Kürzlich gelesen – David Simon: Homicide

Der Autor ist einer der Schöpfer von The Wire, einer der vermutlich besten Fernsehserien überhaupt (meiner unmaßgeblichen Meinung nach jedenfalls). Deutlich früher war er Poizeireporter der Baltimore Sun und hatte das zweifelhafte Glück, das komplette Jahr 1988 als Embedded Journalist bei der dortigen Mordkomission zu verbringen. Homicide ist der daraus entstandene Bericht.

Was es in diesem Buch gibt: Fluchende, streitende, rauchende, saufende und übelst scherzende Mordermittler. Knapp eine Leiche pro Tag, Spurensicherung, Pathologie, Staatsanwaltschaft, Geschworenengericht. Und Berufsverbrecher und Polizisten, die sich längst kennen und wie alte Bekannte begrüßen.

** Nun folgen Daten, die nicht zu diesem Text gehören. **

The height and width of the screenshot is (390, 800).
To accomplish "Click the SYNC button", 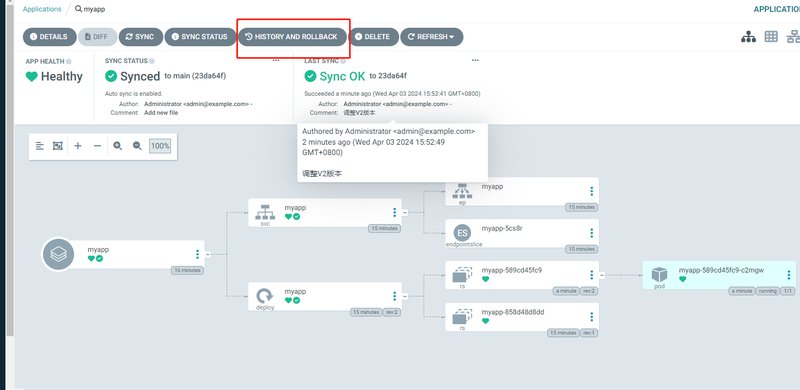I will point(140,37).
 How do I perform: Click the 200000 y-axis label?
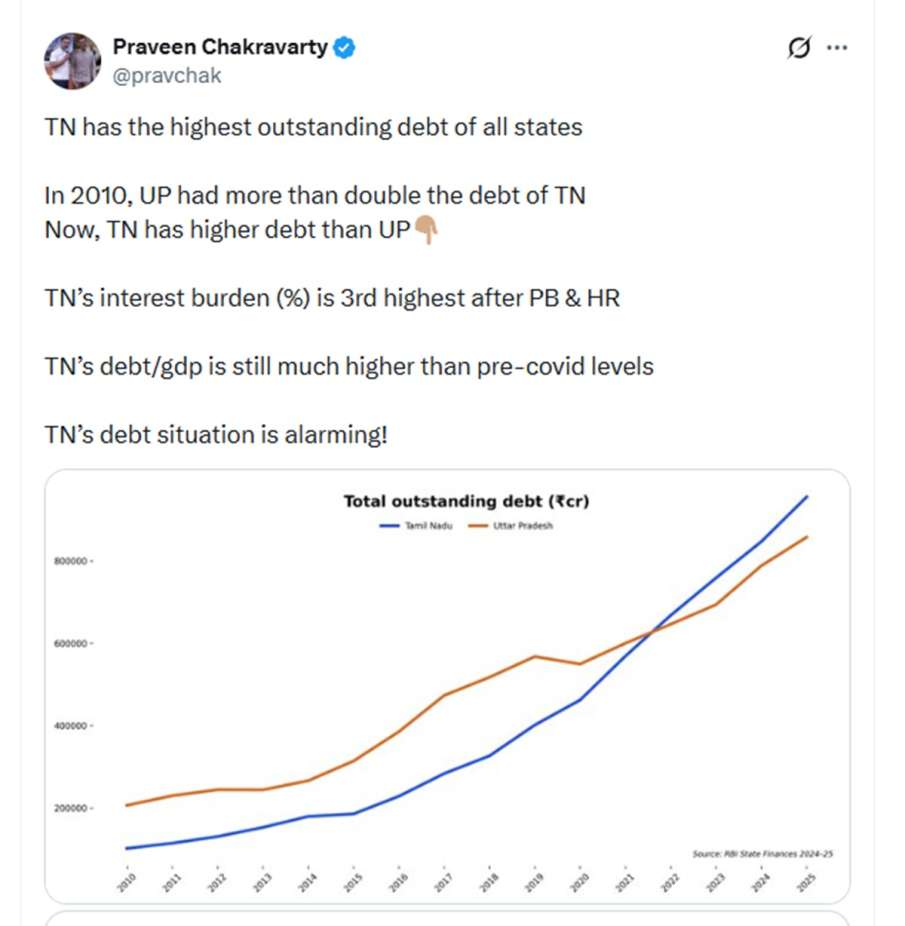coord(71,808)
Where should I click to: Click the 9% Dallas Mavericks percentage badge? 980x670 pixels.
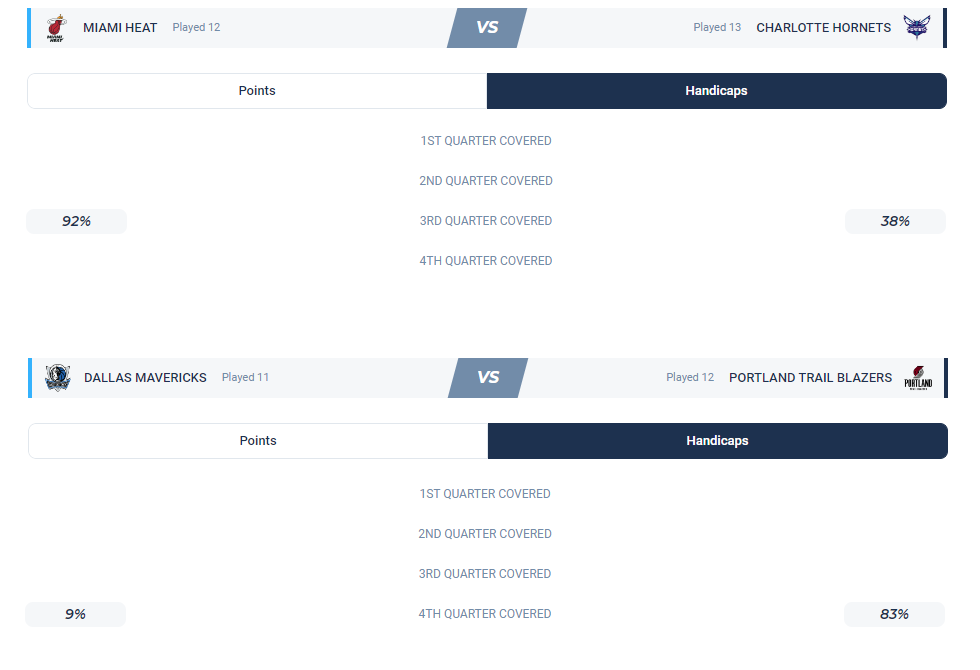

Was hingegen nicht vorkommt, ist das – in zeitgenössischen Tatorts schon endemische – Mem vom Verbrecher, der eine Privatfehde mit dem Kommissar, dem Profiler oder der Staatsanwältin austrägt. Nach 20 Jahren aus dem Knast entlassen, hat so ein Täter wenige Tage später schon Handynummer und Privatadresse des alten Feindes und weiß auch, wo dessen Kinder zur Schule gehen. Und stranguliert zum Beweis seiner Niedertracht erstmal deren Haustier.